I adore this read because of the wild, varying mysteries that are both burst wide open and then, within pages, buttoned right back up so neatly by our favorite gentleman thief. But what’s most fascinating is that, in this book, he commits no theft beyond the slow-burning, tactical, and yet ever-elusive stealing of sweet Hortense’s heart. These wild adventures he takes both her and the reader on in each individual chapter are wholly undergirded and interconnected by the most thrilling and seductive romance between the two. This is all so odd because, unlike the truths behind the countless mangled and tangled realities of the characters he saves (or damns), this singular romance seems to be the most difficult mystery to solve for him. But of course, in Lupin fashion, the elusiveness of it all is what attracts him to it all the more. But through each chapter, he and Hortense’s feelings for each other are only mentioned briefly, leaving us swinging like a pendulum between the whodunnit and the who will finally do it.

But what’s most intriguing is that, and perhaps it is simply me that is missing something, it seems like that Lupin simply engaged Hortense in a promise of whimsical adventure initially with no true gusto behind his intention beyond bringing adventure to a bored woman’s life and then later becoming overcome with passionate, unyielding love.

We have, over the first several stories Lupin stars in, come to trust our dear friend’s constant ability to move with care and intention and hardly ever waste a movement.

But here, it is entertaining and baffling to witness him experience his increase in feelings for Hortense as though it were not his intention to begin with! To witness him surprise himself with the chase! Devotion, we foresaw, and have seen him commit to a number of other people in difficult situations. He even admitted to it in the very first chapter: that his aim was to simply seek to amuse and please her in the midst of a truly boring existence at her murderous uncle’s estate. As he said, “Everything is easy and everything is possible to the man who is bent on winning you.” I’ll be frank in that I only thought him to be joking, amusing himself and her simultaneously with the promise of an autumn of adventure.
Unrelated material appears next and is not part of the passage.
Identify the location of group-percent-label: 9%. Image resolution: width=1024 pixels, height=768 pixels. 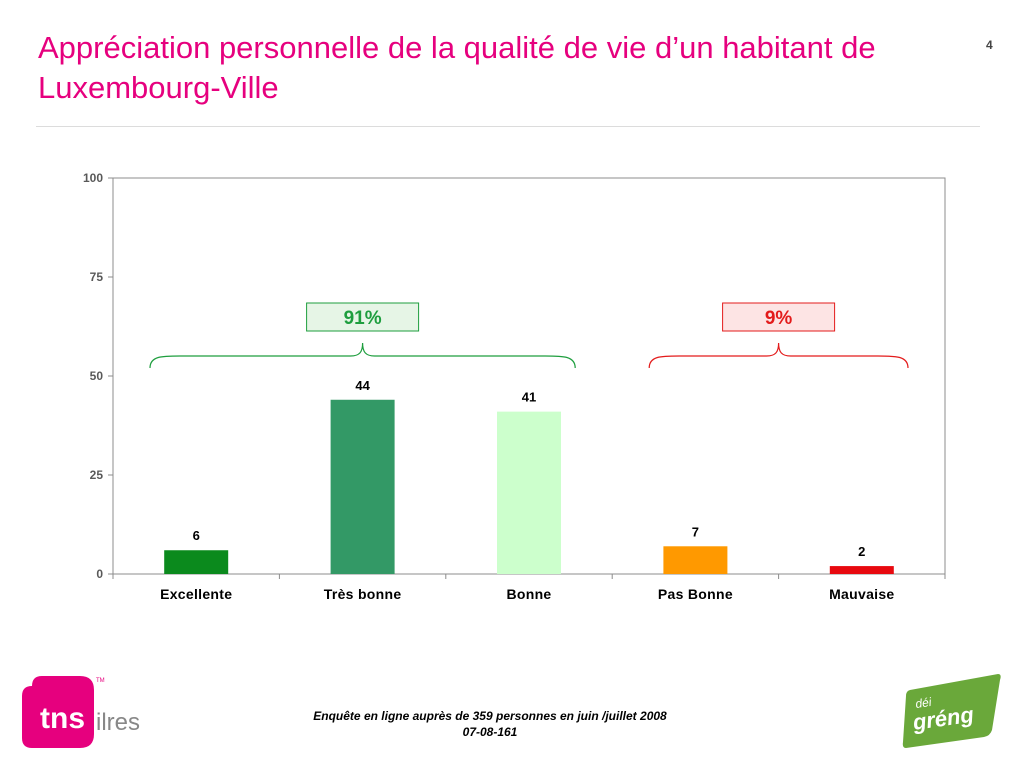
(779, 318).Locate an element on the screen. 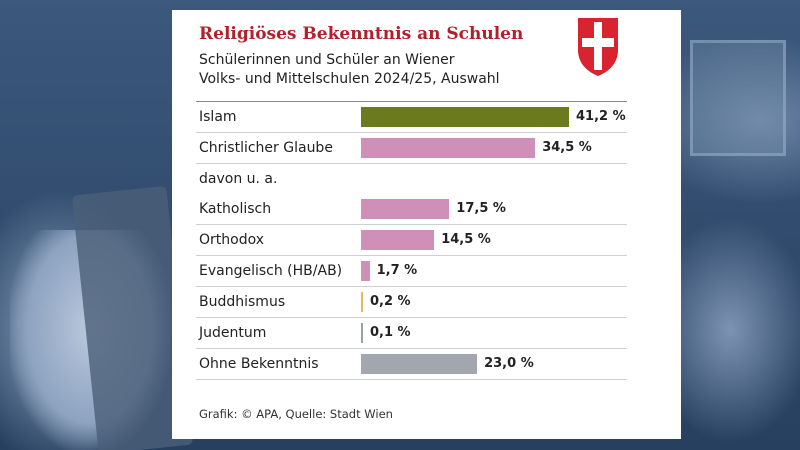  bar-value-label: 34,5 % is located at coordinates (567, 148). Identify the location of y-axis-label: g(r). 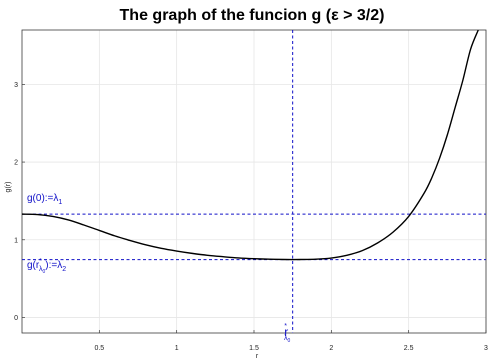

But love? Romance?? For our restless Arséne Lupin???? Capital, indeed!

Hortense’s trust in him, unyielding even in the face of imminent danger, along with Lupin’s both irrevocable respect for Hortense and her will and his steadfast devotion to her happiness and joy are truly what the most sappy romance novels are made of. It reminds me of Bella and Edward, though much more fun and lighthearted and, well, alive.

Though merely a piece of what many consider the cornerstone of detective fiction, this installment in the Lupin saga is hardly about the mysteries solved, “the lives saved, the sorrows assuaged, the order wherever his masterly will had been brought to bear.” No, friends, this is a novel of romance, and one of Leblanc's few. As Hortense reflected, “it was the adventure of love, the most delightful, the most bewildering, the most adorable of all adventures.” And it is that very adventure, beyond all the others, that kept my eyes glued to the page day and night.

How he found Hortense, who knows! Perhaps it’s the hopeless romantic in me, but these eight tension-filled chapters of relationship building in the midst of some most gripping conundrums form truly the most tantalizing Leblanc read yet!